The NLA panel expert panel found sufficient evidence for the following conclusions that guided the development of the recommendations:
- An elevated level of cholesterol carried by circulating apolipoprotein (apo) B-containing lipoproteins (non–HDL-C and LDL-C, termed atherogenic cholesterol) is a root cause of atherosclerosis, the key underlying process contributing to most clinical arteriosclerotic cardiovascular disease (ASCVD) events.
- Reducing elevated levels of these atherogenic cholesterol particles will lower ASCVD risk in proportion to the extent that atherogenic cholesterol is reduced. This benefit is presumed to be a result from atherogenic cholesterol lowering through multiple modalities, including lifestyle and drug therapies.
- The intensity of risk-reduction therapy should generally be adjusted to the patient’s absolute risk for an ASCVD event.

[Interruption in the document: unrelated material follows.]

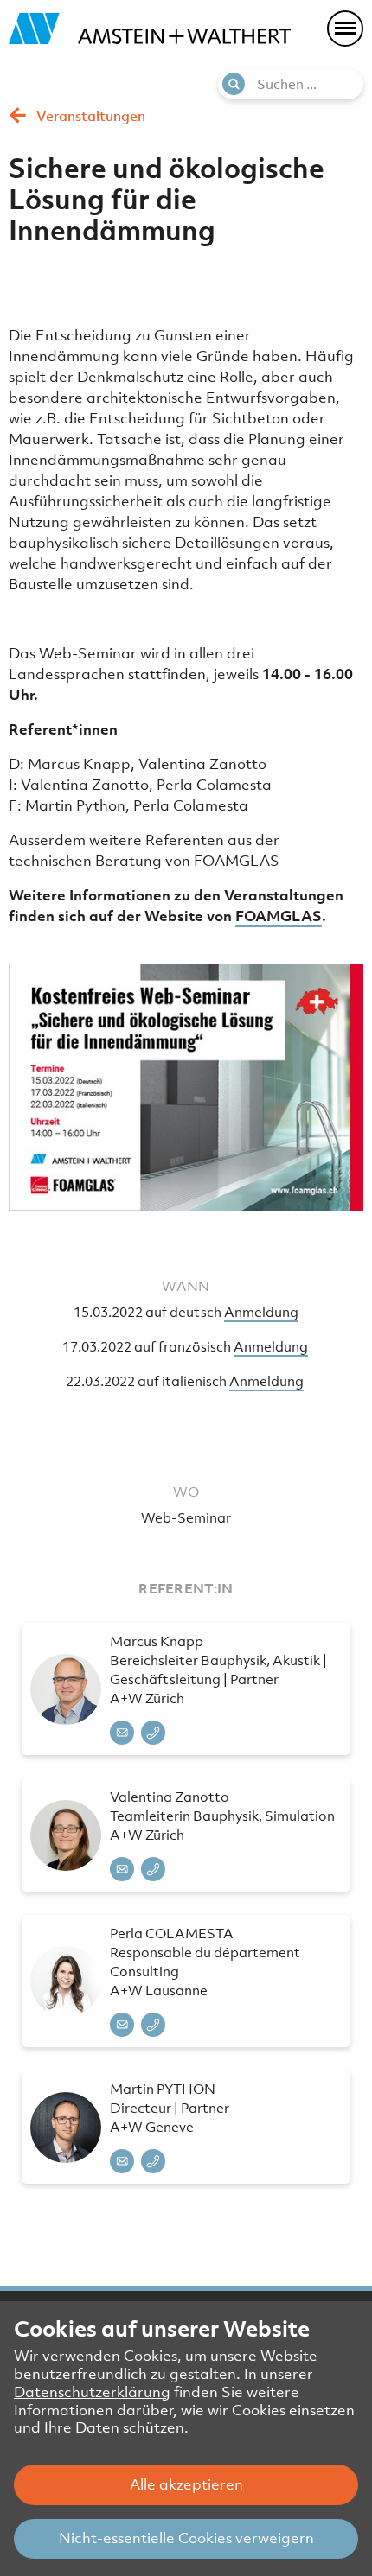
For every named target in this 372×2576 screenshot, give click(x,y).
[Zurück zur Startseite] (150, 28)
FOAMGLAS (278, 915)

- Atherosclerosis is a process that often begins early in life and progresses for decades before resulting in a clinical ASCVD event. Therefore, both intermediate-term and long-term/lifetime risk should be considered when assessing the potential benefits and hazards of risk-reduction therapies.
- For patients in whom lipid-lowering drug therapy is indicated, statin treatment is the primary modality for reducing ASCVD risk.
- Non-lipid ASCVD risk factors should also be managed appropriately, particularly high blood pressure, cigarette smoking, and diabetes mellitus.
While drug therapy may be needed for those patients with sufficient risk, lifestyle modifications such as diet and exercise are also an important element of risk-reduction efforts regardless of whether or not drug therapy is utilized as part of the treatment plan. The panel’s consensus also emphasizes that non-HDL-C is a better primary target for treatment vs. the traditionally reported LDL-C and can be obtained in the non-fasting state without additional cost.
The use of statins in specific doses have the most supportive evidence from research in reducing cardiovascular risk in higher-risk patients, but physicians should use clinical judgment in determining the best dosage for individuals based on all risk factors.